● TRY IT
What must be written out is each line from the one holding "Open the 长沙民政职业技术学院 admission plan notice" through the end of the records, word for word, minus any pictures.

Data items
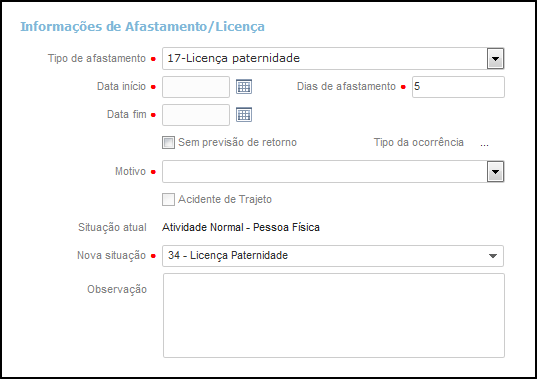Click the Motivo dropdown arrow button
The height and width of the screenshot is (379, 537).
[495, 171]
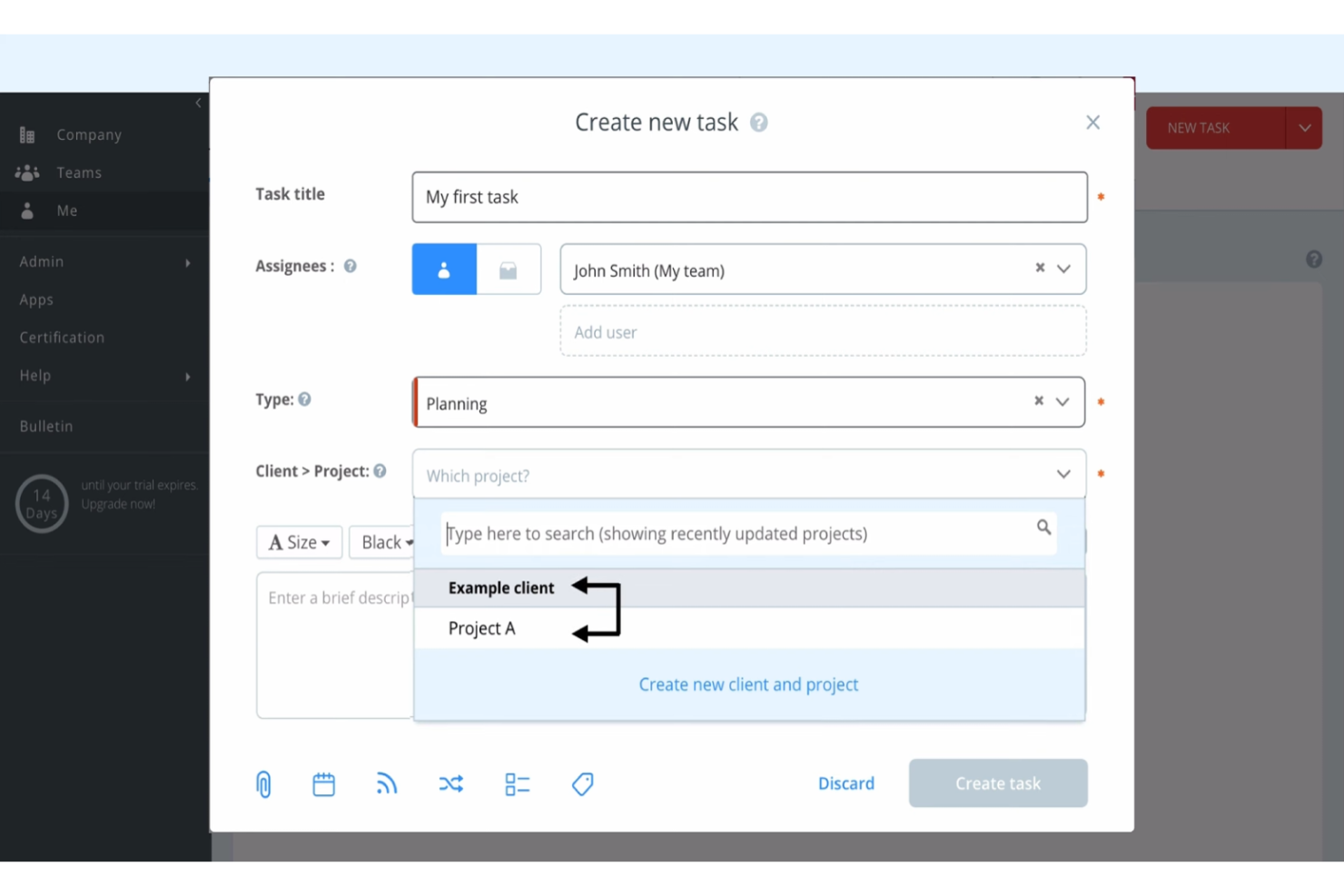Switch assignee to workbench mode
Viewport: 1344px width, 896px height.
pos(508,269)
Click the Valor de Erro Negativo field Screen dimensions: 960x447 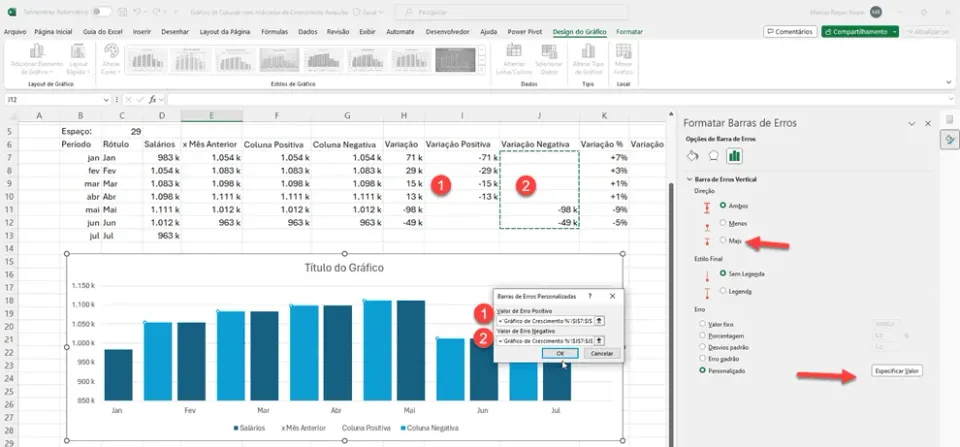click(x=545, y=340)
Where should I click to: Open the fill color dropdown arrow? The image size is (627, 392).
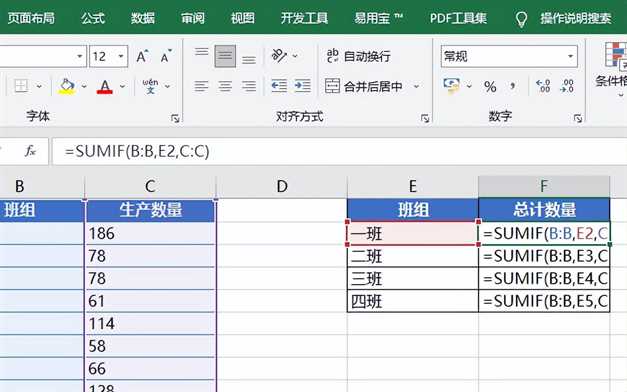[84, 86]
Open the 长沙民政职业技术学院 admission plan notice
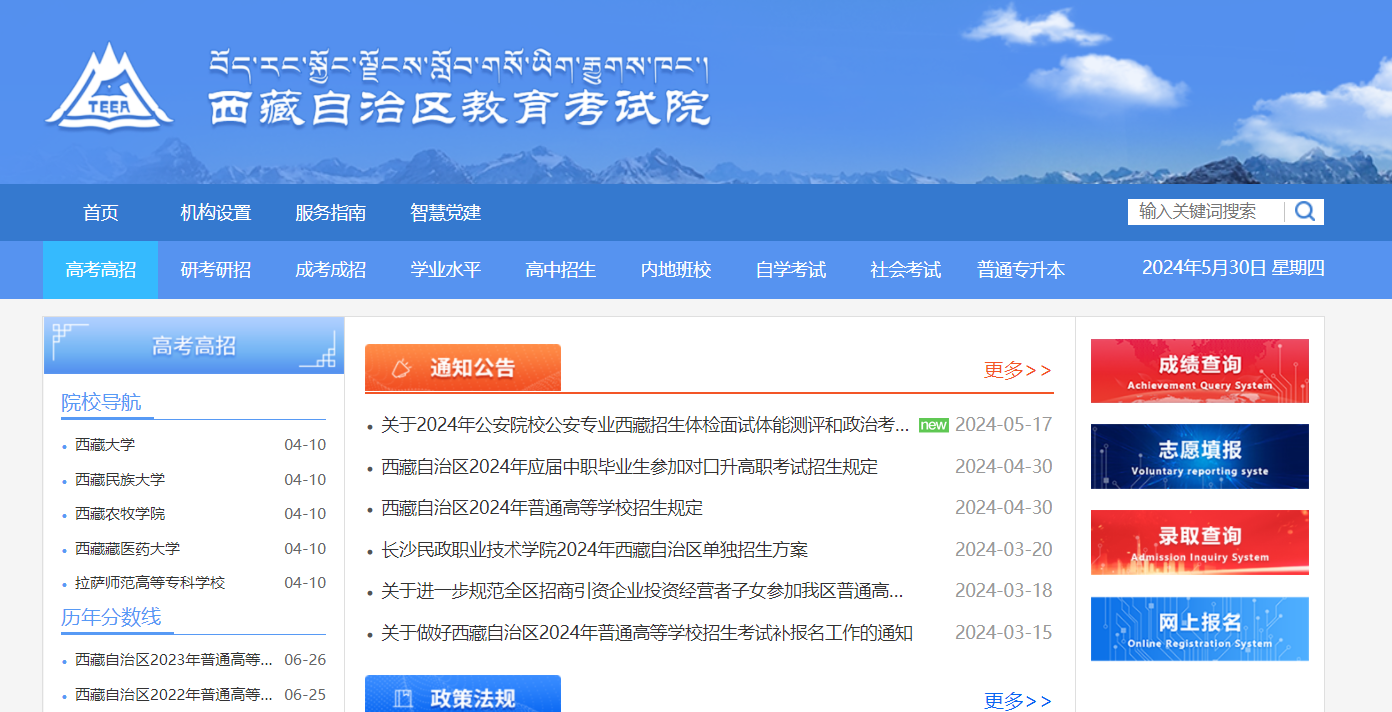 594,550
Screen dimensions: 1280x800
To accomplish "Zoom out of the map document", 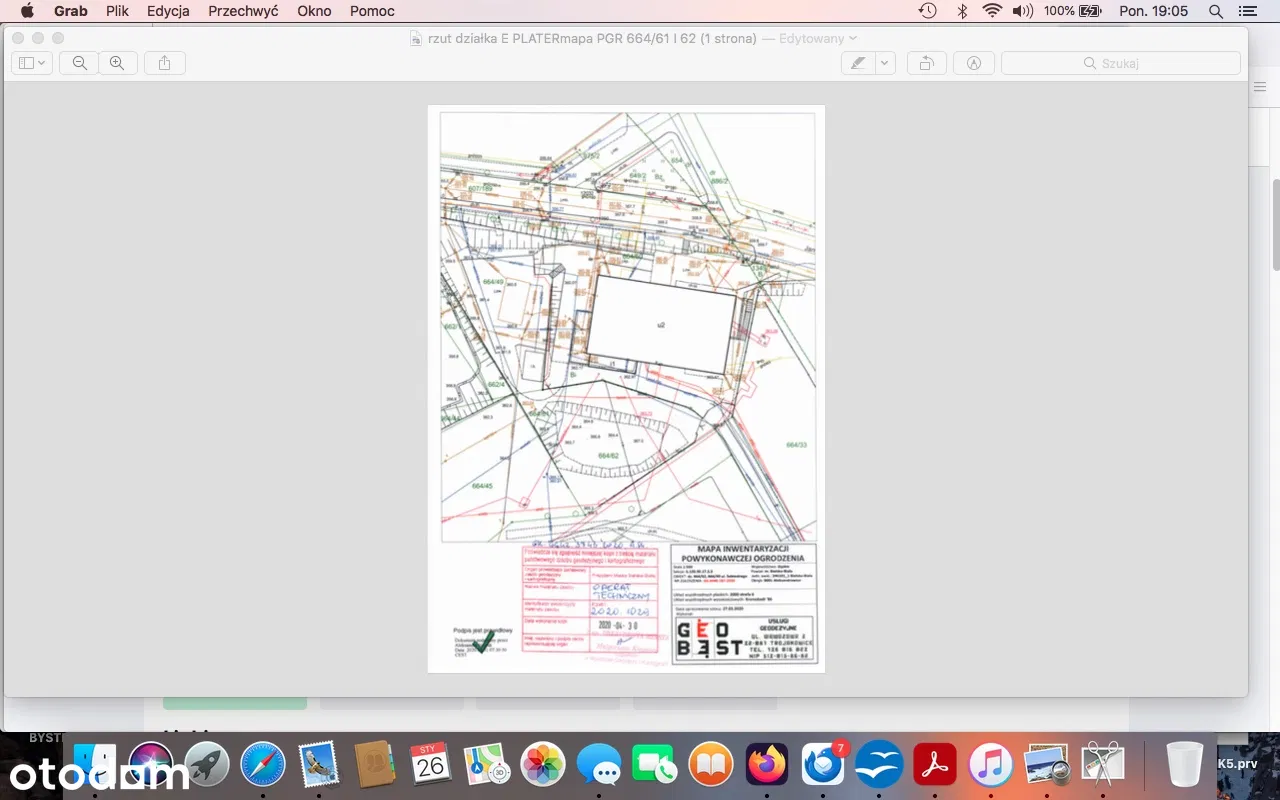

● RESPONSE TO THIS EXERCISE
Open the 长沙民政职业技术学院 admission plan notice
 594,550
Screen dimensions: 1280x800
To accomplish "Zoom out of the map document", 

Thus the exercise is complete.